*Texto*:

********

Tomás Ribas é hóspede durante três dias na sua casa de Berna e testemunha a sua transformação: «Foi-me possível ver um homem desiludido, triste, solitário… mas não revoltado. Dir-se-ia que o afastamento de Portugal o aniquilava e o consumia um leve arrependimento por ter traído o seu destino de escritor, de jornalista…»

Saudades de Mim é pois, segundo palavras de seu filho, o livro que o pai escreve em «sofredora liberdade»: «A morte é um dos temas  mais obsessivos do livro. Aqui e ali, surgem versos impressionantes, divinatórios, que parecem nascer directamente da própria morte, que parecem inspirados por uma estranha intuição do destino futuro, como esse extraordinário poema que termina: «Será hoje? /Amanhã?Depois?/Que importa?/Amanhã é igual a hoje/Amanhã já foi…»

Termina a peça de teatro, Eu Não Sei Dançar, cujos protagonistas deveriam ser João Villaret e Amália Rodrigues, cujo talento deu a conhecer em Portugal e no estrangeiro, e escreve ainda, irregularmente, um Diário a que chamará Confissão Pública.

Em 1954 é  transferido para Roma, onde vai exercer as funções de Ministro de Portugal em Roma. Acompanha-o um seu sobrinho, Pedro Ferro da Cunha, amigo, companheiro e colaborador inseparável.   

Publica o livro D. Manuel II, o Desventurado, onde reúne a entrevista e as reportagens da sua morte em Inglaterra, em 1932. O prefácio, escrito na Suíça, além de incluir uma meditação política, constitui uma reflexão sobre a sua própria vida e as suas opções.

********

*Dados disponíveis*:
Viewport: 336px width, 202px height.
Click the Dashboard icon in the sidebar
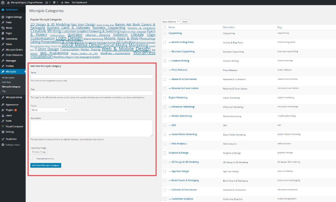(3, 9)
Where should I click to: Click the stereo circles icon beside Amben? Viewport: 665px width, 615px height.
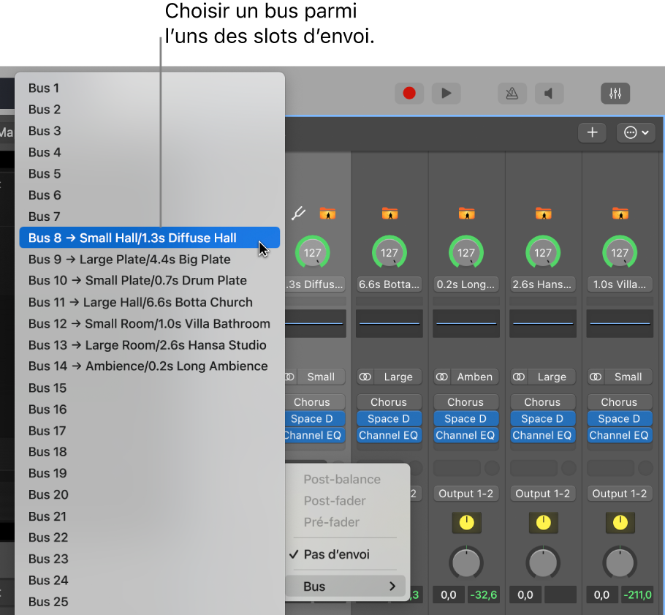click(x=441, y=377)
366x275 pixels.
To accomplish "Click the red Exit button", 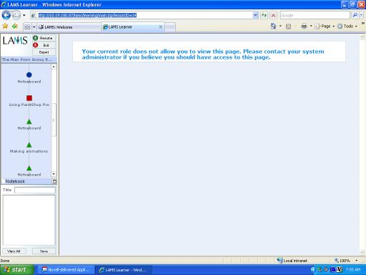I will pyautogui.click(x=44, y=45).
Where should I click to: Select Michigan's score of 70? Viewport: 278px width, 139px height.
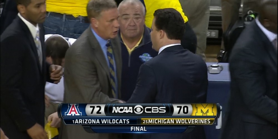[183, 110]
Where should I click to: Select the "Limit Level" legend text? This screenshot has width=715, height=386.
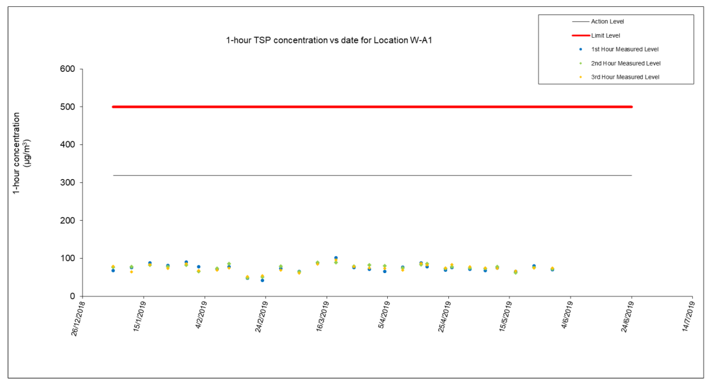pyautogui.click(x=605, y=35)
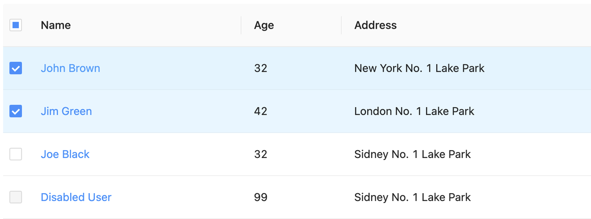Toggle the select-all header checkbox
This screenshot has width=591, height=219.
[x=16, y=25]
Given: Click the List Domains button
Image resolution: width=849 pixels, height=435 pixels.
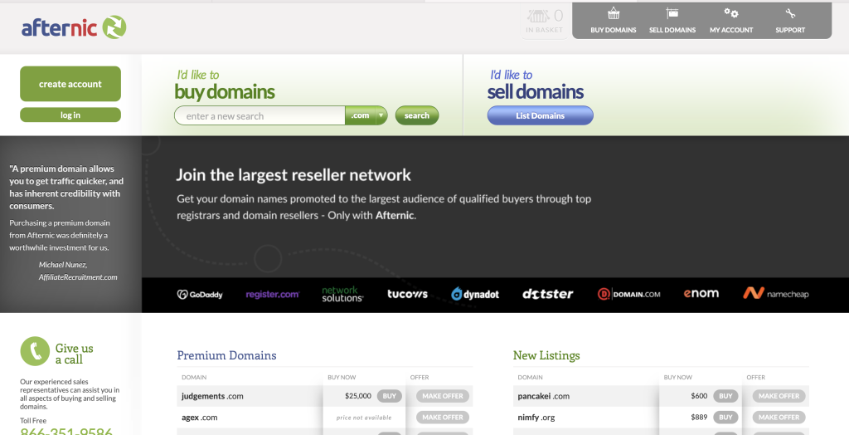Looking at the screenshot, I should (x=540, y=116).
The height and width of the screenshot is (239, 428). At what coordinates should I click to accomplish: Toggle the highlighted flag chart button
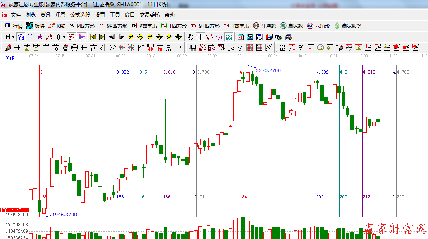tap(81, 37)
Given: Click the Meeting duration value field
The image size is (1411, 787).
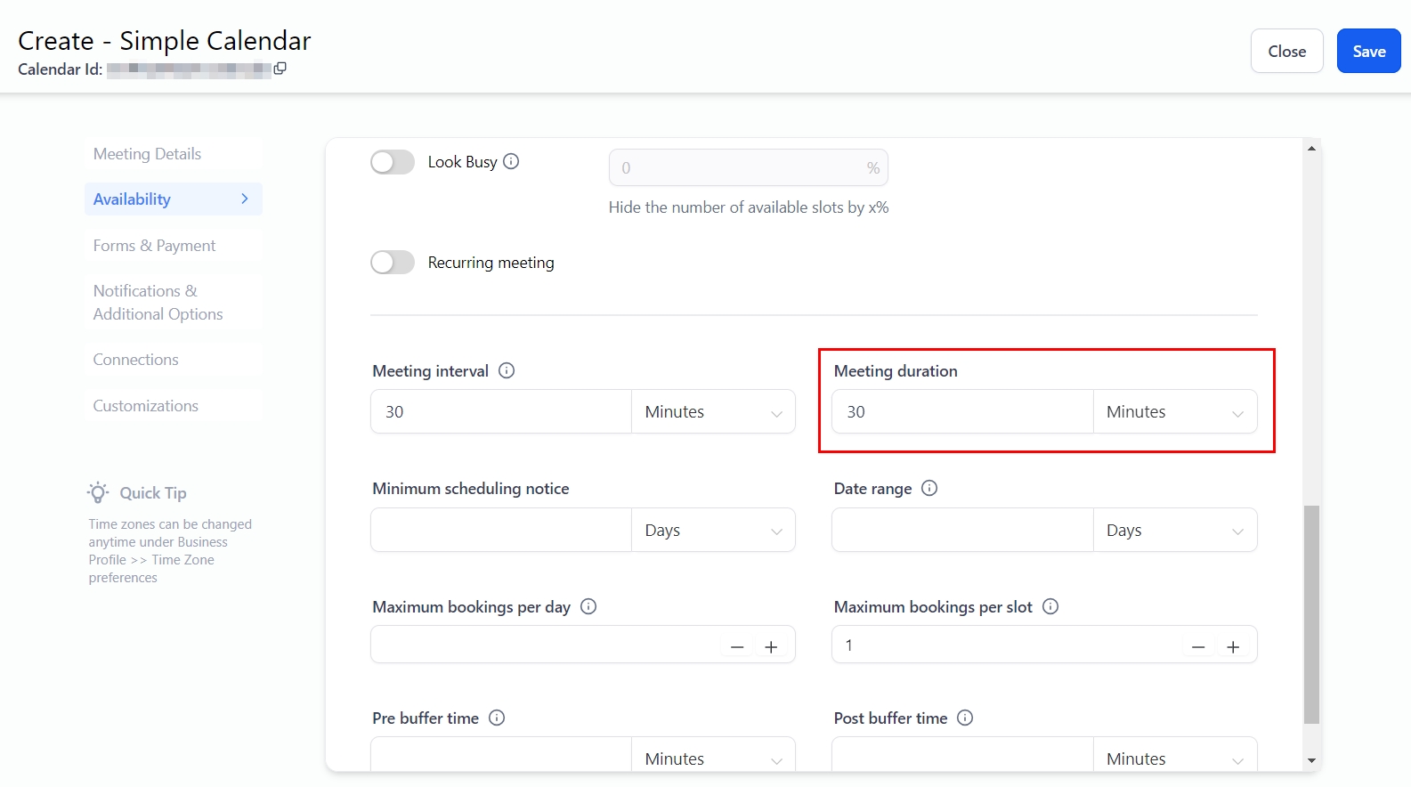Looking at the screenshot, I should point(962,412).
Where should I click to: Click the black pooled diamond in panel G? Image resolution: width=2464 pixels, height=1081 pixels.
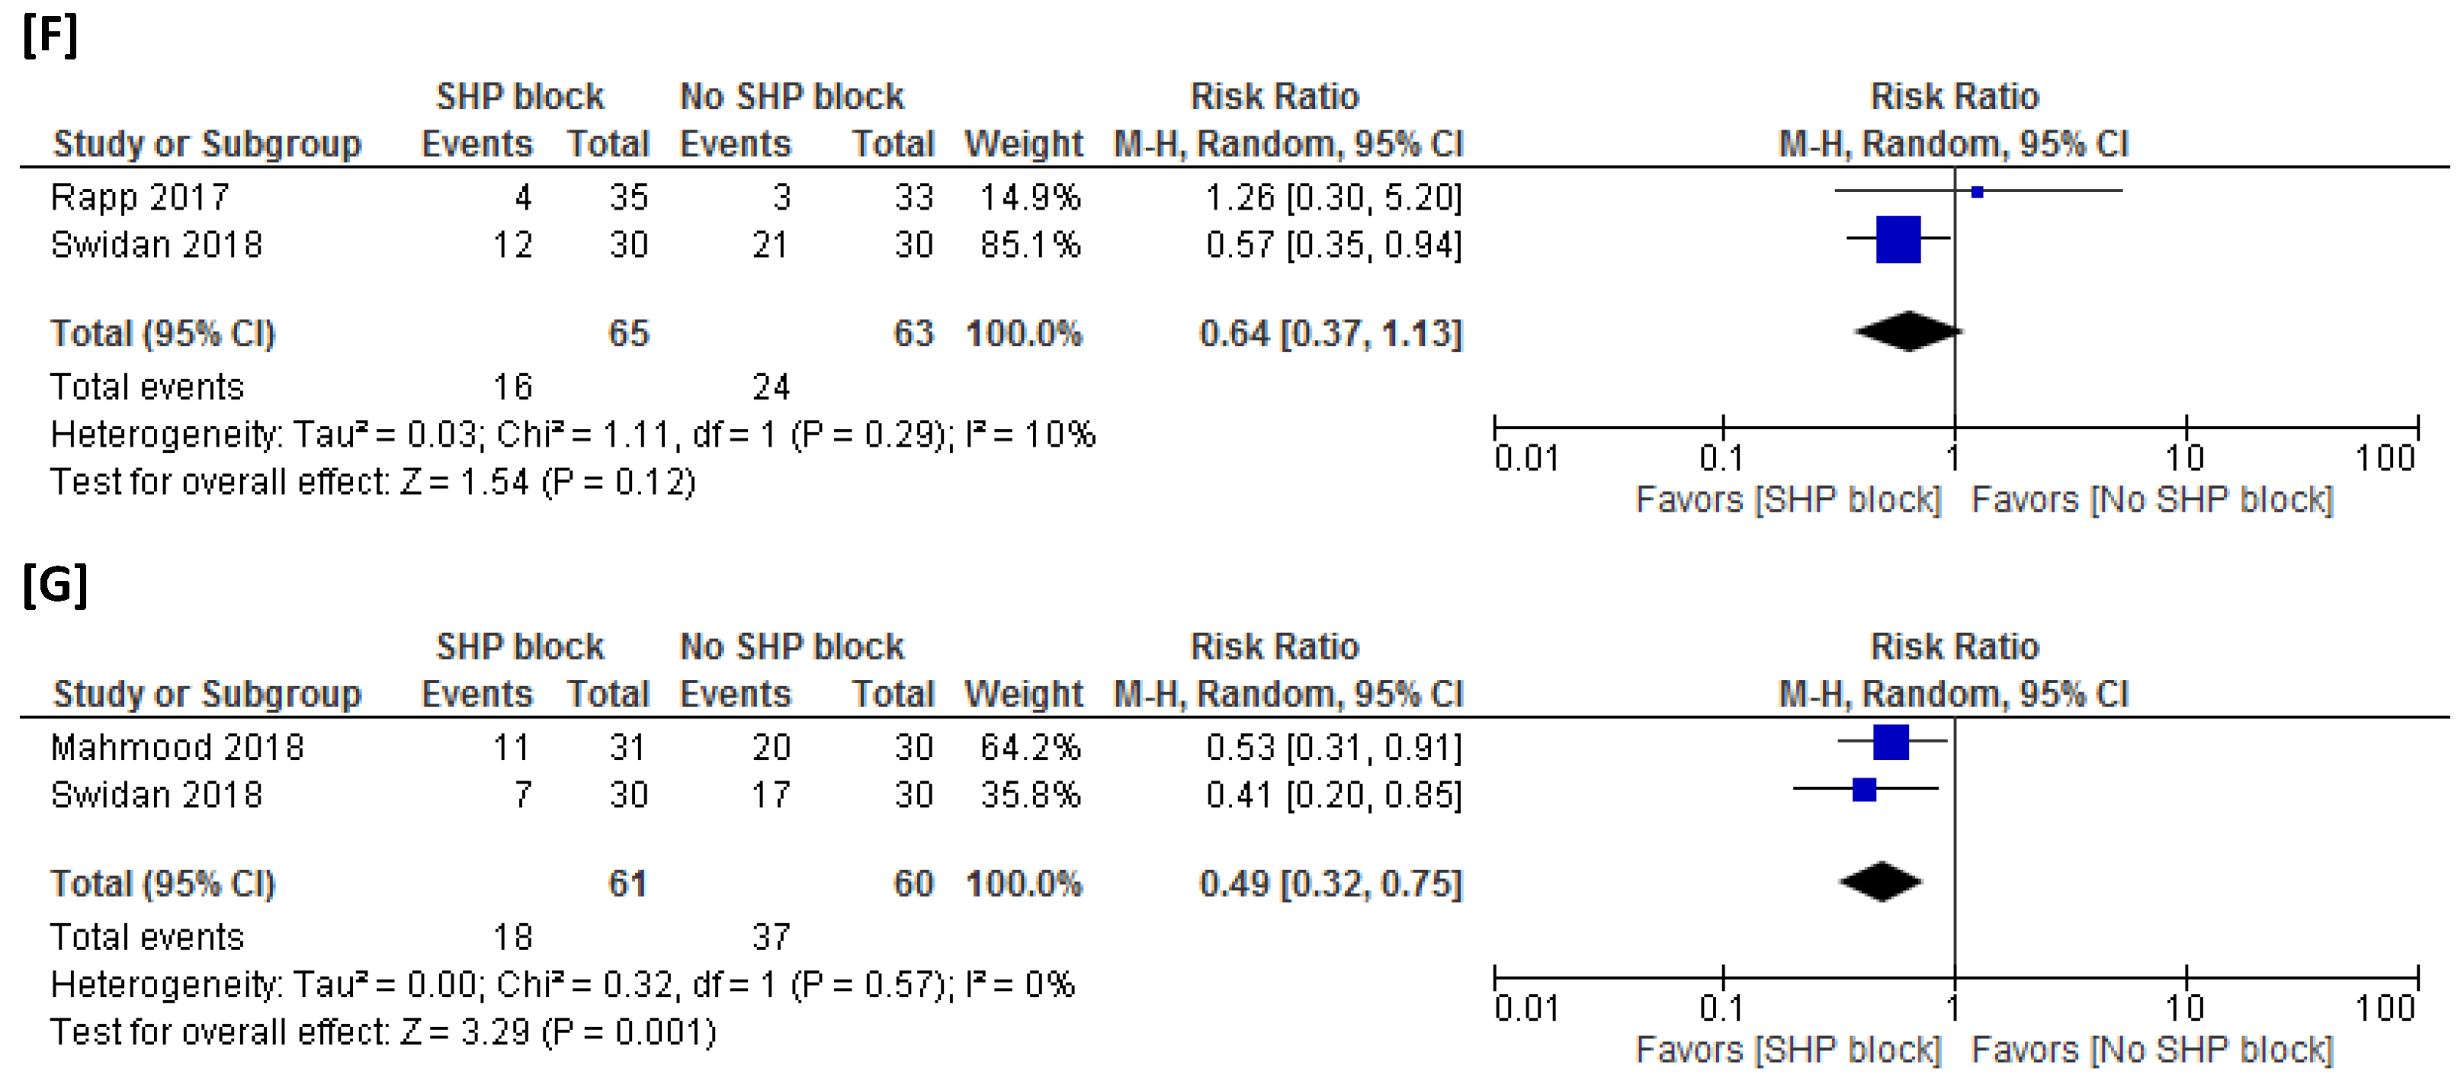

********

*Exercícios propostos*:
A. Segundo o texto, que sobrinho acompanha a transferência para Roma em 1954?
B. Extraia do texto, sem qualquer alteração, tudo o que vai de "Em 1954 é  transferido" até "e colaborador inseparável.".

*Lista de respostas*:
A. Pedro Ferro da Cunha.

B.
Em 1954 é  transferido para Roma, onde vai exercer as funções de Ministro de Portugal em Roma. Acompanha-o um seu sobrinho, Pedro Ferro da Cunha, amigo, companheiro e colaborador inseparável.